Passage:
◇ ◇ ◇

Cross-Border Malaria Project: As part of the “Elimination 8” project, the project consists of the testing and treatment of simple cases of malaria. This project is implemented by the consortium led by ADPP which includes 5 other organizations.
Some Facts about Malaria in the World according to WHO
• As of 2016, there were 216 million malaria cases in 91 countries, 5 million more than the 211 million cases reported in 2015. This marks a return to 2012 levels.
• Malaria continues to kill many people: By 2016, 445,000 people died of malaria worldwide, compared to 446,000 estimated deaths in 2015.
• Children under 5 are the most vulnerable to Malaria. The disease kills one child every two minutes.
• 15 countries - all but one in sub-Saharan Africa – bear the brunt of the global malaria burden.
• The overall response to malaria is at a crossroads. After an unprecedented period of success in malaria control, progress has stagnated.
• The current pace is insufficient to reach the 2020 milestones of the WHO Technical Strategy for Malaria - especially targets that call for a 40% reduction in the incidence of malaria cases and the mortality rate.
• Countries with ongoing transmission are increasingly shrinking into one of two categories: those who are moving towards eradication and those with a high level of illness have reported a significant increase in Malaria cases.

◇ ◇ ◇

Saved entries:
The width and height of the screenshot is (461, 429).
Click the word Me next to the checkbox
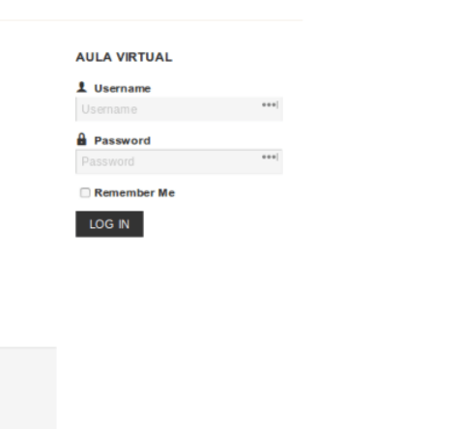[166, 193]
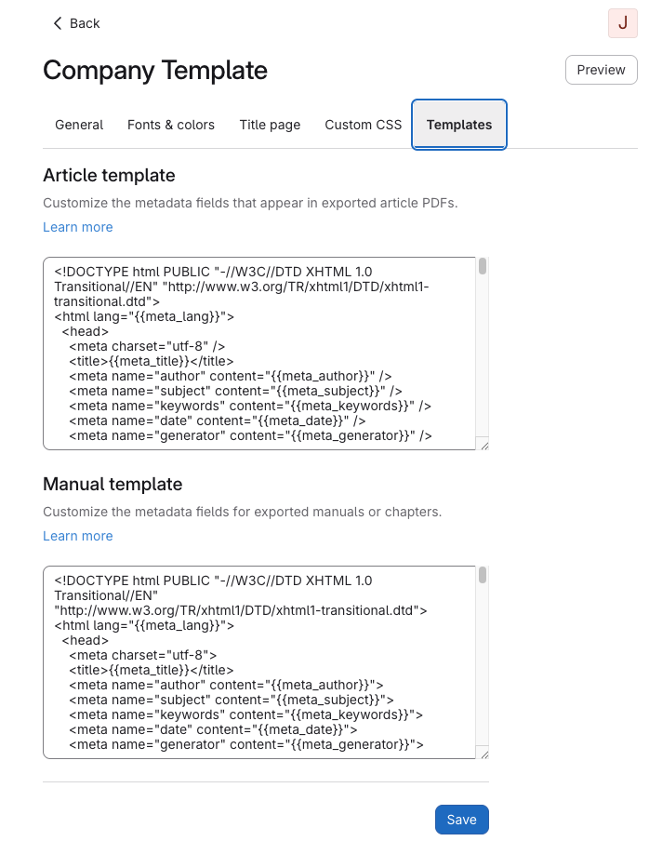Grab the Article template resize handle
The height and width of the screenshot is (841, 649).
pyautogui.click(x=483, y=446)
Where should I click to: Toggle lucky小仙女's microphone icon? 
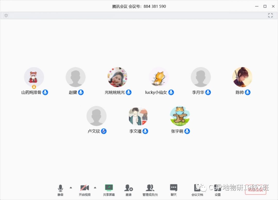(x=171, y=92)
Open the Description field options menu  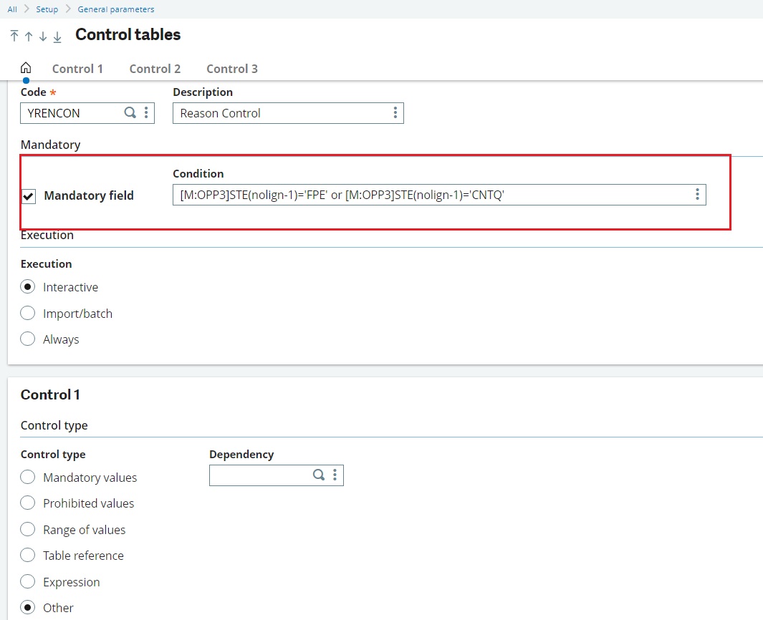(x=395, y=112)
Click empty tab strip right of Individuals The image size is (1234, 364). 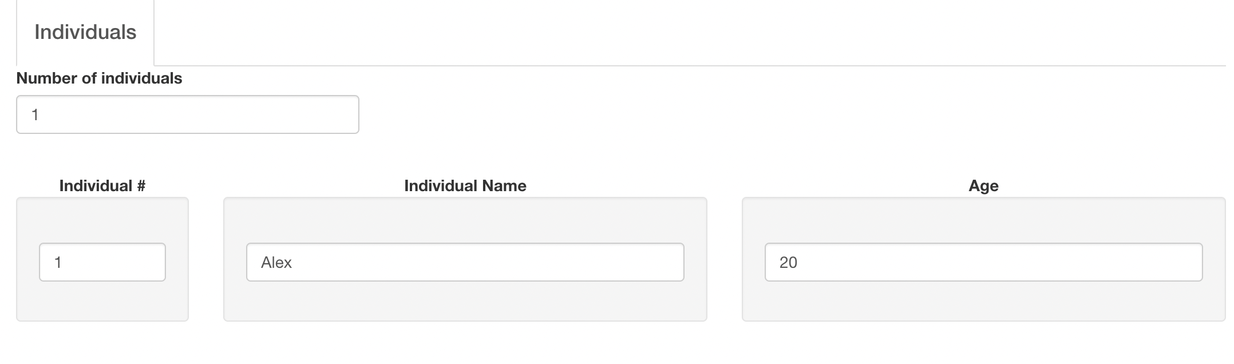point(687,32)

◇ ◇ ◇

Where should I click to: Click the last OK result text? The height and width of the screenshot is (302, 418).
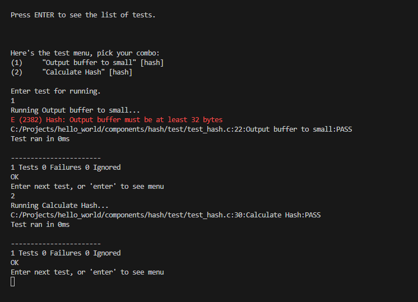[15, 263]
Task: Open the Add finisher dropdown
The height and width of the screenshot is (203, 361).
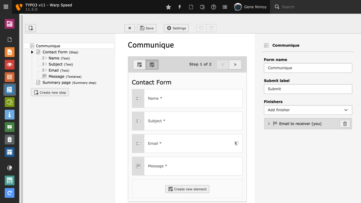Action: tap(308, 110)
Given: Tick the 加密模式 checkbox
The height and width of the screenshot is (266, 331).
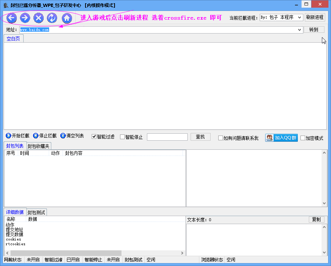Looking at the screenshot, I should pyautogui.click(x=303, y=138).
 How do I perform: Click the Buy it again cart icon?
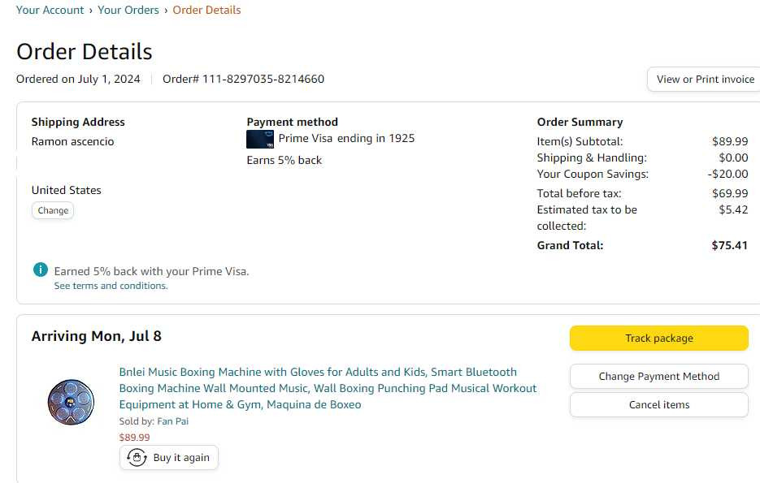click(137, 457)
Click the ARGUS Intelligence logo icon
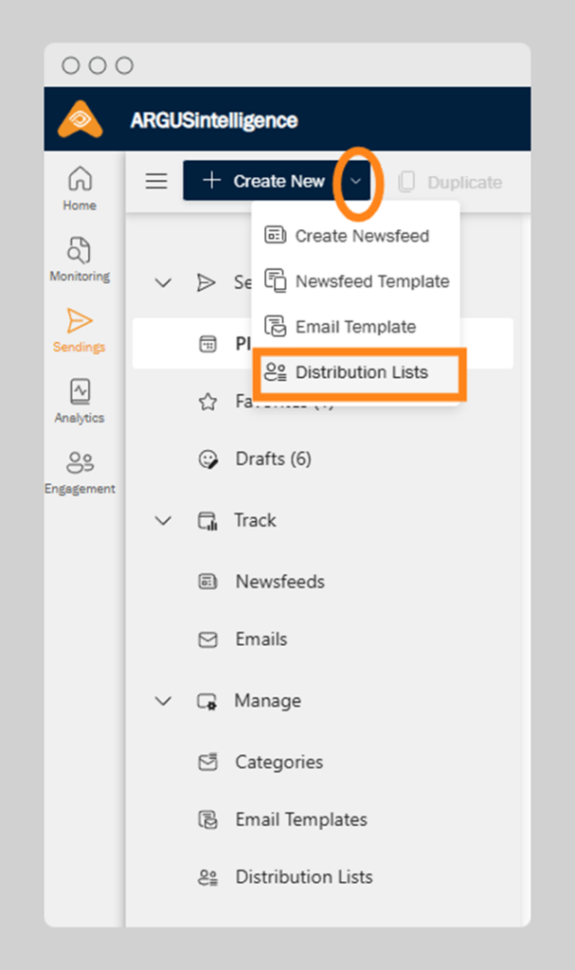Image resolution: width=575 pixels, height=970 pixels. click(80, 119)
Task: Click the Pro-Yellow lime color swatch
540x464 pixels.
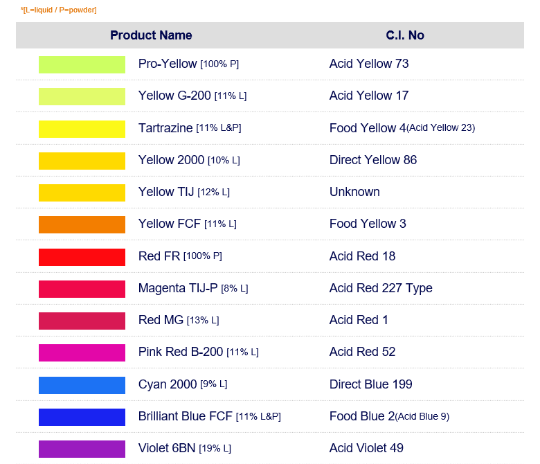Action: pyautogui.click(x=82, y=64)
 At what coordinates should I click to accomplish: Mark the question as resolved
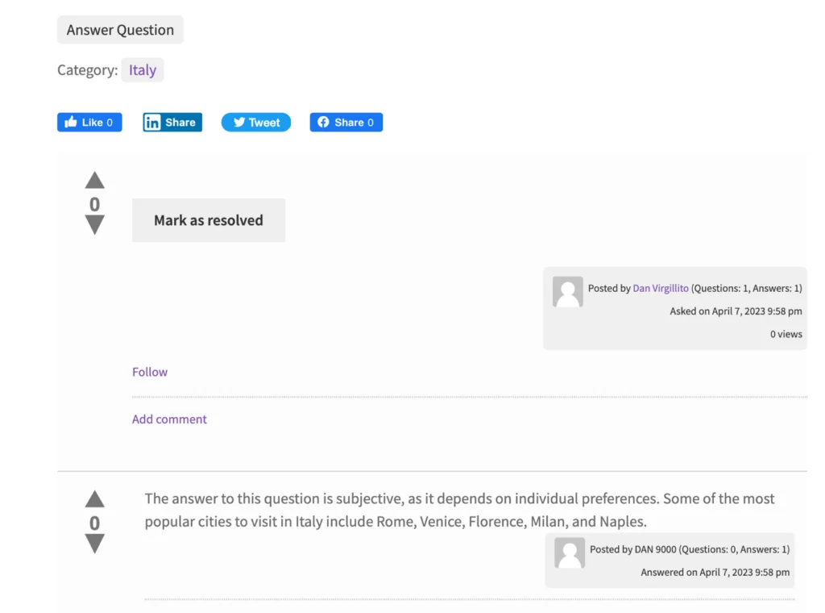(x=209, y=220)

◇ ◇ ◇

Exercise instructions:
Reproduce the part of the malaria passage above that begins with the words "Some Facts about" and ends after the words "global malaria burden.".

Solution for this task:
Some Facts about Malaria in the World according to WHO
• As of 2016, there were 216 million malaria cases in 91 countries, 5 million more than the 211 million cases reported in 2015. This marks a return to 2012 levels.
• Malaria continues to kill many people: By 2016, 445,000 people died of malaria worldwide, compared to 446,000 estimated deaths in 2015.
• Children under 5 are the most vulnerable to Malaria. The disease kills one child every two minutes.
• 15 countries - all but one in sub-Saharan Africa – bear the brunt of the global malaria burden.